MATERIAL SHOWN:
---*---

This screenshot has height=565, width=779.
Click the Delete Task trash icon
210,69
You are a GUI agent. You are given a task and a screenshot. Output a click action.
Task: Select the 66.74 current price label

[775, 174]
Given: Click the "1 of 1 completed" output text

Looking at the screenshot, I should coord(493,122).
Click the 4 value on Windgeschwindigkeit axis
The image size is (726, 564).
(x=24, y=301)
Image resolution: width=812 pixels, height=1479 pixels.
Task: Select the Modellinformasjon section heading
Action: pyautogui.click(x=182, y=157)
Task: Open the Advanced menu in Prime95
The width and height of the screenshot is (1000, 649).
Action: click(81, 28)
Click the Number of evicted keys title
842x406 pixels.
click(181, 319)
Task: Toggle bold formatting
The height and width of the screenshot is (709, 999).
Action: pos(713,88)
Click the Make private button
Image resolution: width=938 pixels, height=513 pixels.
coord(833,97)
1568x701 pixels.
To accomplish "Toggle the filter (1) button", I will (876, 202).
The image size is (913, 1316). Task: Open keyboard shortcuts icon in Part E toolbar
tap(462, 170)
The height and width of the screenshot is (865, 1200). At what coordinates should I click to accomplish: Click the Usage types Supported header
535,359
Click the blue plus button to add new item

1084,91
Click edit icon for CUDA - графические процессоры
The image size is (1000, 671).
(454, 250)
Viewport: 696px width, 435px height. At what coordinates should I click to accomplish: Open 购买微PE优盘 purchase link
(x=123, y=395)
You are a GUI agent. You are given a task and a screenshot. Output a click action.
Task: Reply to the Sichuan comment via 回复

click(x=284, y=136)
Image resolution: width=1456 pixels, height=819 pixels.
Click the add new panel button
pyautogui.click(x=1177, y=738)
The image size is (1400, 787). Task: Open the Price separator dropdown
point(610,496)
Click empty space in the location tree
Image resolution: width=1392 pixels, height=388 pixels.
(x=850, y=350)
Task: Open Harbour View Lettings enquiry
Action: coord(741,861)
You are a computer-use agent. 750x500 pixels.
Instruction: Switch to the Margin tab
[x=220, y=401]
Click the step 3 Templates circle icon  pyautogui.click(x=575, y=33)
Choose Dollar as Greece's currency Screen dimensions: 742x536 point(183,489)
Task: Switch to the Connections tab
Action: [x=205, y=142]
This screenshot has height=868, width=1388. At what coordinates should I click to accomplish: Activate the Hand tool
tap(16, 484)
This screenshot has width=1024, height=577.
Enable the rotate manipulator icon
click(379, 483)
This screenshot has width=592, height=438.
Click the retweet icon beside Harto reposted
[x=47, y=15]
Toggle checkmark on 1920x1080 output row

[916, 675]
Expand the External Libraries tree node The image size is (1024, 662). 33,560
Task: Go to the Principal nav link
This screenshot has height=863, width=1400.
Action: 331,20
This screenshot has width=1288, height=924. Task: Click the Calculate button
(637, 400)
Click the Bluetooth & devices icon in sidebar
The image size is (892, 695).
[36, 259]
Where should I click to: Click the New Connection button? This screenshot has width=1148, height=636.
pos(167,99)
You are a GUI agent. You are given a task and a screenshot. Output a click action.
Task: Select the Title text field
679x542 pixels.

---*---

AIM OF THE EXERCISE: Give an exact repetition of all the material.

REPLY TO THE EXERCISE:
This screenshot has height=565, width=779.
Click the Delete Task trash icon
210,69
You are a GUI agent. You are given a task and a screenshot. Output a click action.
Task: Select the 66.74 current price label

[775, 174]
Given: Click the "1 of 1 completed" output text

Looking at the screenshot, I should coord(493,122).
Click the 4 value on Windgeschwindigkeit axis
The image size is (726, 564).
(x=24, y=301)
Image resolution: width=812 pixels, height=1479 pixels.
Task: Select the Modellinformasjon section heading
Action: pyautogui.click(x=182, y=157)
Task: Open the Advanced menu in Prime95
The width and height of the screenshot is (1000, 649).
Action: click(81, 28)
Click the Number of evicted keys title
842x406 pixels.
click(181, 319)
Task: Toggle bold formatting
The height and width of the screenshot is (709, 999).
Action: pos(713,88)
Click the Make private button
Image resolution: width=938 pixels, height=513 pixels.
coord(833,97)
1568x701 pixels.
To accomplish "Toggle the filter (1) button", I will (876, 202).
The image size is (913, 1316). Task: Open keyboard shortcuts icon in Part E toolbar
tap(462, 170)
The height and width of the screenshot is (865, 1200). At what coordinates should I click to accomplish: Click the Usage types Supported header
535,359
Click the blue plus button to add new item

1084,91
Click edit icon for CUDA - графические процессоры
The image size is (1000, 671).
(454, 250)
Viewport: 696px width, 435px height. At what coordinates should I click to accomplish: Open 购买微PE优盘 purchase link
(x=123, y=395)
You are a GUI agent. You are given a task and a screenshot. Output a click action.
Task: Reply to the Sichuan comment via 回复

click(x=284, y=136)
Image resolution: width=1456 pixels, height=819 pixels.
Click the add new panel button
pyautogui.click(x=1177, y=738)
The image size is (1400, 787). Task: Open the Price separator dropdown
point(610,496)
Click empty space in the location tree
Image resolution: width=1392 pixels, height=388 pixels.
(x=850, y=350)
Task: Open Harbour View Lettings enquiry
Action: coord(741,861)
You are a computer-use agent. 750x500 pixels.
Instruction: Switch to the Margin tab
[x=220, y=401]
Click the step 3 Templates circle icon  pyautogui.click(x=575, y=33)
Choose Dollar as Greece's currency Screen dimensions: 742x536 point(183,489)
Task: Switch to the Connections tab
Action: [x=205, y=142]
This screenshot has height=868, width=1388. At what coordinates should I click to accomplish: Activate the Hand tool
tap(16, 484)
This screenshot has width=1024, height=577.
Enable the rotate manipulator icon
click(379, 483)
This screenshot has width=592, height=438.
Click the retweet icon beside Harto reposted
[x=47, y=15]
Toggle checkmark on 1920x1080 output row

[916, 675]
Expand the External Libraries tree node The image size is (1024, 662). 33,560
Task: Go to the Principal nav link
This screenshot has height=863, width=1400.
Action: 331,20
This screenshot has width=1288, height=924. Task: Click the Calculate button
(637, 400)
Click the Bluetooth & devices icon in sidebar
The image size is (892, 695).
[36, 259]
Where should I click to: Click the New Connection button? This screenshot has width=1148, height=636.
pos(167,99)
You are a GUI agent. You are given a task and a screenshot. Output a click action.
Task: Select the Title text field
679x542 pixels.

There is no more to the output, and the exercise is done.